Irish noble (died 1583)

John "na Seamar" Burke, Baron Leitrim (Irish: Seán mac an Iarla a Búrc; /ˈliːtrəm/; LEE-trəm; died 1583), also known as John of the Shamrocks, was one of the notorious half-brothers called the meic an Iarla ('sons of the earl'), whose conflicts with each other and their father, Richard Burke, 2nd Earl of Clanricarde, caused devastation to south Connacht several times between the late 1560s and early 1580s.

==Background==
Richard's eldest son from his first marriage was Ulick. John was the son of one of Richard's later marriages, which were valid in Gaelic law but not English common law. He was his father's chosen heir, but his being illegitimate in the Irish Peerage meant the Earldom of Clanricarde would fall to Ullick. Richard's son William from a third marriage was another rival. The Tudor reconquest of Ireland, the Composition of Connacht, and the Irish Reformation provided a wider background of shifting alliances and conflicts to the family rivalry.

==Career==
One of John Burke's most notorious acts was the destruction of Athenry in 1572, after which he demolished most of the castles in Clanricarde, afterwards plundering south County Galway, County Roscommon, and crossed the Shannon into County Westmeath, where he burned Mullingar, Meelick and Athlone. Following this, he led his army west, attacked Galway, and plundered Connemara.

==Death and family==
John was ambushed and killed by his brother Ullick on 11 November 1583, and buried in Athenry. He had at least four sons:
- Redmond Burke, Baron Leitrim, became an important rebel commander during the Nine Years' War.
- William Burke, Lord of Bealatury
- John Óge Burke
- Tomás Burke

==Annals of the Four Masters==
From the Annals of the Four Masters:

1572: A proclamation was issued by the President of the province of Connaught, Sir Edward Phiton, about the festival of St. Patrick, respecting a court to be held at Galway of all those who were under the authority of the Queen, from Limerick to Sligo. At this summons came the Earl of Clanrickard and his sons, Ulick and John, with the chiefs of their people; the descendants of Richard Oge Burke; the Lower Mac William, i.e. John Burke, the son of Oliver, son of John, together with the Lower Burkes; and the Dal-Cais, with their adherents. Upon their arrival before the President in Galway, the two sons of the Earl of Clanrickard, Ulick and John, heard some rumour, on account of which they dreaded the President, and privily fled from the town. When the President heard of this fact, he made prisoners of the chieftains of Clanrickard, and left them in durance in the town; and he himself, with the Earl (the father of the two already referred to, whom he had arrested), proceeded to Athlone, and from thence to Dublin, where he left the Earl, and (then) he himself returned again to Athlone.

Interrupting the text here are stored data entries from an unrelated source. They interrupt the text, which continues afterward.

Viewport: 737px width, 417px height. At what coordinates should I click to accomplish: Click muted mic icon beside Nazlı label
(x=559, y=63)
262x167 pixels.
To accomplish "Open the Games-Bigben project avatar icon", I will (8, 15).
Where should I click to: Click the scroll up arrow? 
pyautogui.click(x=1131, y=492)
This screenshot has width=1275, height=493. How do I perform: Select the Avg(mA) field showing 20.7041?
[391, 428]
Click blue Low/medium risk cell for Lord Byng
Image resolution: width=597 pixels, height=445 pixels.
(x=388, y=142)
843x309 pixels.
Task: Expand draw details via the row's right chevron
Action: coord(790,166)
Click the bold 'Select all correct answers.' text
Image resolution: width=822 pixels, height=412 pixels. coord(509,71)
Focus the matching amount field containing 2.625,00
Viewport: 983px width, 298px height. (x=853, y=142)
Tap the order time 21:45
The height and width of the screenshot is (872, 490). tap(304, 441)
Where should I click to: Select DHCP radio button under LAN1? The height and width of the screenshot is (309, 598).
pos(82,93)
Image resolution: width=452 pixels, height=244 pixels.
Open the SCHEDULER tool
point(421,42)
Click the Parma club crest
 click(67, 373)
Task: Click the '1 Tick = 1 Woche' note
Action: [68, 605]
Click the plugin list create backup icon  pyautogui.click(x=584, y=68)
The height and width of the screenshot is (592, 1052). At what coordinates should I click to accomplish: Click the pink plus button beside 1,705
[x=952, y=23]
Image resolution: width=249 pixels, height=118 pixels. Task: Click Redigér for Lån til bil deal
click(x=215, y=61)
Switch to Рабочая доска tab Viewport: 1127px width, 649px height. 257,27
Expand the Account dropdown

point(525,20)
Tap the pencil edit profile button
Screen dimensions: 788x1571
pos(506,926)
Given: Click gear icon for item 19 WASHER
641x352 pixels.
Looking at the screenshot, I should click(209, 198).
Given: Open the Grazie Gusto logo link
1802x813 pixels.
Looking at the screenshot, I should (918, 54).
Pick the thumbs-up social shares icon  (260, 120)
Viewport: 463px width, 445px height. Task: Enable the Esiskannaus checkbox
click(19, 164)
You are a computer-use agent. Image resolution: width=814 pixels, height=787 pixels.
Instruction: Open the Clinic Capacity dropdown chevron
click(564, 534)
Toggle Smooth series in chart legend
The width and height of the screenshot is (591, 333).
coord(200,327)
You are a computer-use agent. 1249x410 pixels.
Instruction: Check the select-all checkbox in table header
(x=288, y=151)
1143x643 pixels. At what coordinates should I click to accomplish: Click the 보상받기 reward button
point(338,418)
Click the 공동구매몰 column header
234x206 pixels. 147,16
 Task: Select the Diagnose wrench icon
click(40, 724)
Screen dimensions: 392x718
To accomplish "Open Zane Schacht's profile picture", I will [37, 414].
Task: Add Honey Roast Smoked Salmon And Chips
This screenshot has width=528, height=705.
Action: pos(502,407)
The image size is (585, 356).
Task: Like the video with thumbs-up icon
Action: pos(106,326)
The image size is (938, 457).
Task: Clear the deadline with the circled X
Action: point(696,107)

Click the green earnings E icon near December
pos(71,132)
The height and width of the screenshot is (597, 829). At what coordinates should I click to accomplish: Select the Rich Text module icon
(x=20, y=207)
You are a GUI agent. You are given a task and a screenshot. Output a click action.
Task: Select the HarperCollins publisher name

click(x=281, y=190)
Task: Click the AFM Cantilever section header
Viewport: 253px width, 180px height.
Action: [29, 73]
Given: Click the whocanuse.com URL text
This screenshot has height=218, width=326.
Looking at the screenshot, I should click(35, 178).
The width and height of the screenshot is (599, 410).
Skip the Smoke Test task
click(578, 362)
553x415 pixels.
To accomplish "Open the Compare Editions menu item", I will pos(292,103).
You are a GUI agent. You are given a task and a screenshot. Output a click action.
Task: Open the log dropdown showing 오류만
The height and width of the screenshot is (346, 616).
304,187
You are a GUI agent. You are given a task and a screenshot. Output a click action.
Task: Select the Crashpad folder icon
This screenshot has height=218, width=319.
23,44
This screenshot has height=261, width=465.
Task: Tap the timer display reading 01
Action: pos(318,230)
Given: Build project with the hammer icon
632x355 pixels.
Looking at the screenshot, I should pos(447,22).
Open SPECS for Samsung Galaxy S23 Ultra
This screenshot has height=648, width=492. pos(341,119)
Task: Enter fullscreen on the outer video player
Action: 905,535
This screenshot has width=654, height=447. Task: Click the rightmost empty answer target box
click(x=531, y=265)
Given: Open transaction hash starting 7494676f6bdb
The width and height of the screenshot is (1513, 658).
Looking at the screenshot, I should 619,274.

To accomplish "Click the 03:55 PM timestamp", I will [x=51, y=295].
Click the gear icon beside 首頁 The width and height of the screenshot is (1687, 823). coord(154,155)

As soon as the sons of the Earl heard of that affair, they ordered the soldiers and mercenaries of the neighbouring territories to repair to them without delay. That summons was promptly responded to by the Clann-Sweeny of Upper and Lower Connaught, and by the Clann-Donnell Galloglagh (who had many hundreds of Scots along with them). Before however they had time to assemble together, the President took his forces and soldiers with him to Galway, and carried with him the ordnance and rising-out of that town to Achadh-na-n-iubhar, the castle of the sons of Donnell O'Flaherty; and it was Murrough-na-dtuagh, the son of Teige O'Flaherty, that induced him to go on this expedition. Two of the sons of Donnell O'Flaherty were left about i.e. in care of the castle. The President, after having half destroyed the castle, took complete possession of it, and left such part of it as remained undestroyed to Murrough-na-dtuagh O'Flaherty. He then returned to Galway, and passed through Clanrickard and Hy-Many to Athlone, without receiving battle or opposition.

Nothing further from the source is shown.